+++ Data extracts

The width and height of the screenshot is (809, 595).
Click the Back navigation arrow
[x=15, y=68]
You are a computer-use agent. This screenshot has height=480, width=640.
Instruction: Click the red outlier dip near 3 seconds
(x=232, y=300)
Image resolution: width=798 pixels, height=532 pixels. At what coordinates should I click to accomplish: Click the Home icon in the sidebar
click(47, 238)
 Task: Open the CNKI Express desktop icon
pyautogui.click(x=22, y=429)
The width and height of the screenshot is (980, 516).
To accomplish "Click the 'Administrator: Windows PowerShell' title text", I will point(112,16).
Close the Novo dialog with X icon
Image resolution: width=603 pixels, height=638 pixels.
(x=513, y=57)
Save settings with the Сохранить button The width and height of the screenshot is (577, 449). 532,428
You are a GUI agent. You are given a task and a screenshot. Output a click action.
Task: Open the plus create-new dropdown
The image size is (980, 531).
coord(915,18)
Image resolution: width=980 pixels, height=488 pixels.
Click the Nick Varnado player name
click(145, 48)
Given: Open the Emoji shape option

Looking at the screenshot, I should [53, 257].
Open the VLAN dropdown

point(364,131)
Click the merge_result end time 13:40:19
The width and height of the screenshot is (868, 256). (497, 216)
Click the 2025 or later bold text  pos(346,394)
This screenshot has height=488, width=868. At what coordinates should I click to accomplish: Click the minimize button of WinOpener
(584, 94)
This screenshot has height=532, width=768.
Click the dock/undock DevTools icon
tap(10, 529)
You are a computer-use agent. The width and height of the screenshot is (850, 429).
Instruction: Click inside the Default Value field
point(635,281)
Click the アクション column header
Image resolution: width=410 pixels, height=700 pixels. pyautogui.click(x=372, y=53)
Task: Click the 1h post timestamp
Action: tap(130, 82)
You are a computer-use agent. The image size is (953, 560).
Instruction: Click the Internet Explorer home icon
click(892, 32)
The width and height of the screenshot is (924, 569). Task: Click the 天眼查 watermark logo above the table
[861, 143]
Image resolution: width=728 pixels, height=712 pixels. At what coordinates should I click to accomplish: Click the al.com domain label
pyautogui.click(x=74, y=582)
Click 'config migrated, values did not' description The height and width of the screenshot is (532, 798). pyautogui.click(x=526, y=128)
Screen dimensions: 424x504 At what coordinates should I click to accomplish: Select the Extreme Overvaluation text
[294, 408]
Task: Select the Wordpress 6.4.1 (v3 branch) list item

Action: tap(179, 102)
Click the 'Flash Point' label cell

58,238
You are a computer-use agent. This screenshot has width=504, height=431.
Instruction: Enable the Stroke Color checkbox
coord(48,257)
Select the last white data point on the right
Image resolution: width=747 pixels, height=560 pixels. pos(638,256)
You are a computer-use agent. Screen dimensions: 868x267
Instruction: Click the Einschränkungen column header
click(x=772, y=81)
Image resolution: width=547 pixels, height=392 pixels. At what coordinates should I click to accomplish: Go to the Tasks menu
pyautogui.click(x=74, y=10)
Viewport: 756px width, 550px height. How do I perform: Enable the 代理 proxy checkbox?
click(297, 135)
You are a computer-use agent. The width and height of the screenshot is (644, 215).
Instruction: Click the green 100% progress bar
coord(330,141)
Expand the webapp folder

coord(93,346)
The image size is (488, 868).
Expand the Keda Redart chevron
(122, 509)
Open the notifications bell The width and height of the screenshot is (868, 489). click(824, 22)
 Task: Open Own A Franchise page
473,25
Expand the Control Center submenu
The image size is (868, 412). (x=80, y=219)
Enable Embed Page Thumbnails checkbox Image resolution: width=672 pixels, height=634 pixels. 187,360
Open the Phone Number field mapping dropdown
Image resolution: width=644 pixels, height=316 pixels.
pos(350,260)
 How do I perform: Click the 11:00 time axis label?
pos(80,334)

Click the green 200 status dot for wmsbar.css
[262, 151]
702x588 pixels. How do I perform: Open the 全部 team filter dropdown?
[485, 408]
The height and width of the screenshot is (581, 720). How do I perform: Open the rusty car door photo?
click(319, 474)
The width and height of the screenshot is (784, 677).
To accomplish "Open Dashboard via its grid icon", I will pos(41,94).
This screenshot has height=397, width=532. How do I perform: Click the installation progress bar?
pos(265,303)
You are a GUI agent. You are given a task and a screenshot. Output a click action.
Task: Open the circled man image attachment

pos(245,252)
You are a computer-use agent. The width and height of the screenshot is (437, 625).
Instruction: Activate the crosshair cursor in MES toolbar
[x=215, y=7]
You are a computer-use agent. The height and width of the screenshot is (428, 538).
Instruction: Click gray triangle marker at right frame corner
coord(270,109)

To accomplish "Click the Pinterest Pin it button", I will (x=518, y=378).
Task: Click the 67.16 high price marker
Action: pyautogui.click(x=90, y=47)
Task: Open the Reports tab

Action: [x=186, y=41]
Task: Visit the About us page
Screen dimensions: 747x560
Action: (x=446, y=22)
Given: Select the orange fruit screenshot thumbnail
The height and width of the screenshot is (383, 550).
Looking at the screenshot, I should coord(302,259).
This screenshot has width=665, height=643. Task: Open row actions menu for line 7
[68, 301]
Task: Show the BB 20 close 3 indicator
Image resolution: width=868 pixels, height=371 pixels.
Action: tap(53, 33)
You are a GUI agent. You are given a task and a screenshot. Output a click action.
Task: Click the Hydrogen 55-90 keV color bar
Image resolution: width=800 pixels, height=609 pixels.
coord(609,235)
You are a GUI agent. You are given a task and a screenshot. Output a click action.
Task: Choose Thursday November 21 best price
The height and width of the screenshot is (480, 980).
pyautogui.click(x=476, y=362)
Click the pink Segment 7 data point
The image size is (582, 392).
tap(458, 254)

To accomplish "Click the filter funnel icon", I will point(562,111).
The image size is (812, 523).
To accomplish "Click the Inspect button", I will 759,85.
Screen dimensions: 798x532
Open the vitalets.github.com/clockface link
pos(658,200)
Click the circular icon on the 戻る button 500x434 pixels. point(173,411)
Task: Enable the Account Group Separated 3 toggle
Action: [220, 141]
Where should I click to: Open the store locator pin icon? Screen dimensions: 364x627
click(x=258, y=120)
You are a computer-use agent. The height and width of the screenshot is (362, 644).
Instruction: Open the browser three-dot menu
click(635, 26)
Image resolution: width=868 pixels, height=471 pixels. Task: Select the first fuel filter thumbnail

++++++

Problem to solve
Your answer must be an exact transcription of all the data above.

Written solution
The width and height of the screenshot is (809, 595).
Click the Back navigation arrow
[x=15, y=68]
You are a computer-use agent. This screenshot has height=480, width=640.
Instruction: Click the red outlier dip near 3 seconds
(x=232, y=300)
Image resolution: width=798 pixels, height=532 pixels. At what coordinates should I click to accomplish: Click the Home icon in the sidebar
click(47, 238)
 Task: Open the CNKI Express desktop icon
pyautogui.click(x=22, y=429)
The width and height of the screenshot is (980, 516).
To accomplish "Click the 'Administrator: Windows PowerShell' title text", I will point(112,16).
Close the Novo dialog with X icon
Image resolution: width=603 pixels, height=638 pixels.
(x=513, y=57)
Save settings with the Сохранить button The width and height of the screenshot is (577, 449). 532,428
You are a GUI agent. You are given a task and a screenshot. Output a click action.
Task: Open the plus create-new dropdown
The image size is (980, 531).
coord(915,18)
Image resolution: width=980 pixels, height=488 pixels.
Click the Nick Varnado player name
click(145, 48)
Given: Open the Emoji shape option

Looking at the screenshot, I should [53, 257].
Open the VLAN dropdown

point(364,131)
Click the merge_result end time 13:40:19
The width and height of the screenshot is (868, 256). (497, 216)
Click the 2025 or later bold text  pos(346,394)
This screenshot has height=488, width=868. At what coordinates should I click to accomplish: Click the minimize button of WinOpener
(584, 94)
This screenshot has height=532, width=768.
Click the dock/undock DevTools icon
tap(10, 529)
You are a computer-use agent. The width and height of the screenshot is (850, 429).
Instruction: Click inside the Default Value field
point(635,281)
Click the アクション column header
Image resolution: width=410 pixels, height=700 pixels. pyautogui.click(x=372, y=53)
Task: Click the 1h post timestamp
Action: tap(130, 82)
You are a computer-use agent. The image size is (953, 560).
Instruction: Click the Internet Explorer home icon
click(892, 32)
The width and height of the screenshot is (924, 569). Task: Click the 天眼查 watermark logo above the table
[861, 143]
Image resolution: width=728 pixels, height=712 pixels. At what coordinates should I click to accomplish: Click the al.com domain label
pyautogui.click(x=74, y=582)
Click 'config migrated, values did not' description The height and width of the screenshot is (532, 798). pyautogui.click(x=526, y=128)
Screen dimensions: 424x504 At what coordinates should I click to accomplish: Select the Extreme Overvaluation text
[294, 408]
Task: Select the Wordpress 6.4.1 (v3 branch) list item

Action: tap(179, 102)
Click the 'Flash Point' label cell

58,238
You are a computer-use agent. This screenshot has width=504, height=431.
Instruction: Enable the Stroke Color checkbox
coord(48,257)
Select the last white data point on the right
Image resolution: width=747 pixels, height=560 pixels. pos(638,256)
You are a computer-use agent. Screen dimensions: 868x267
Instruction: Click the Einschränkungen column header
click(x=772, y=81)
Image resolution: width=547 pixels, height=392 pixels. At what coordinates should I click to accomplish: Go to the Tasks menu
pyautogui.click(x=74, y=10)
Viewport: 756px width, 550px height. How do I perform: Enable the 代理 proxy checkbox?
click(297, 135)
You are a computer-use agent. The width and height of the screenshot is (644, 215).
Instruction: Click the green 100% progress bar
coord(330,141)
Expand the webapp folder

coord(93,346)
The image size is (488, 868).
Expand the Keda Redart chevron
(122, 509)
Open the notifications bell The width and height of the screenshot is (868, 489). click(824, 22)
 Task: Open Own A Franchise page
473,25
Expand the Control Center submenu
The image size is (868, 412). (x=80, y=219)
Enable Embed Page Thumbnails checkbox Image resolution: width=672 pixels, height=634 pixels. 187,360
Open the Phone Number field mapping dropdown
Image resolution: width=644 pixels, height=316 pixels.
pos(350,260)
 How do I perform: Click the 11:00 time axis label?
pos(80,334)

Click the green 200 status dot for wmsbar.css
[262, 151]
702x588 pixels. How do I perform: Open the 全部 team filter dropdown?
[485, 408]
The height and width of the screenshot is (581, 720). How do I perform: Open the rusty car door photo?
click(319, 474)
The width and height of the screenshot is (784, 677).
To accomplish "Open Dashboard via its grid icon", I will pos(41,94).
This screenshot has height=397, width=532. How do I perform: Click the installation progress bar?
pos(265,303)
You are a GUI agent. You are given a task and a screenshot. Output a click action.
Task: Open the circled man image attachment

pos(245,252)
You are a computer-use agent. The width and height of the screenshot is (437, 625).
Instruction: Activate the crosshair cursor in MES toolbar
[x=215, y=7]
You are a computer-use agent. The height and width of the screenshot is (428, 538).
Instruction: Click gray triangle marker at right frame corner
coord(270,109)

To accomplish "Click the Pinterest Pin it button", I will (x=518, y=378).
Task: Click the 67.16 high price marker
Action: pyautogui.click(x=90, y=47)
Task: Open the Reports tab

Action: [x=186, y=41]
Task: Visit the About us page
Screen dimensions: 747x560
Action: (x=446, y=22)
Given: Select the orange fruit screenshot thumbnail
The height and width of the screenshot is (383, 550).
Looking at the screenshot, I should coord(302,259).
This screenshot has width=665, height=643. Task: Open row actions menu for line 7
[68, 301]
Task: Show the BB 20 close 3 indicator
Image resolution: width=868 pixels, height=371 pixels.
Action: tap(53, 33)
You are a GUI agent. You are given a task and a screenshot. Output a click action.
Task: Click the Hydrogen 55-90 keV color bar
Image resolution: width=800 pixels, height=609 pixels.
coord(609,235)
You are a GUI agent. You are given a task and a screenshot. Output a click action.
Task: Choose Thursday November 21 best price
The height and width of the screenshot is (480, 980).
pyautogui.click(x=476, y=362)
Click the pink Segment 7 data point
The image size is (582, 392).
tap(458, 254)

To accomplish "Click the filter funnel icon", I will point(562,111).
The image size is (812, 523).
To accomplish "Click the Inspect button", I will 759,85.
Screen dimensions: 798x532
Open the vitalets.github.com/clockface link
pos(658,200)
Click the circular icon on the 戻る button 500x434 pixels. point(173,411)
Task: Enable the Account Group Separated 3 toggle
Action: [220, 141]
Where should I click to: Open the store locator pin icon? Screen dimensions: 364x627
click(x=258, y=120)
You are a computer-use agent. The height and width of the screenshot is (362, 644).
Instruction: Open the browser three-dot menu
click(635, 26)
Image resolution: width=868 pixels, height=471 pixels. Task: Select the first fuel filter thumbnail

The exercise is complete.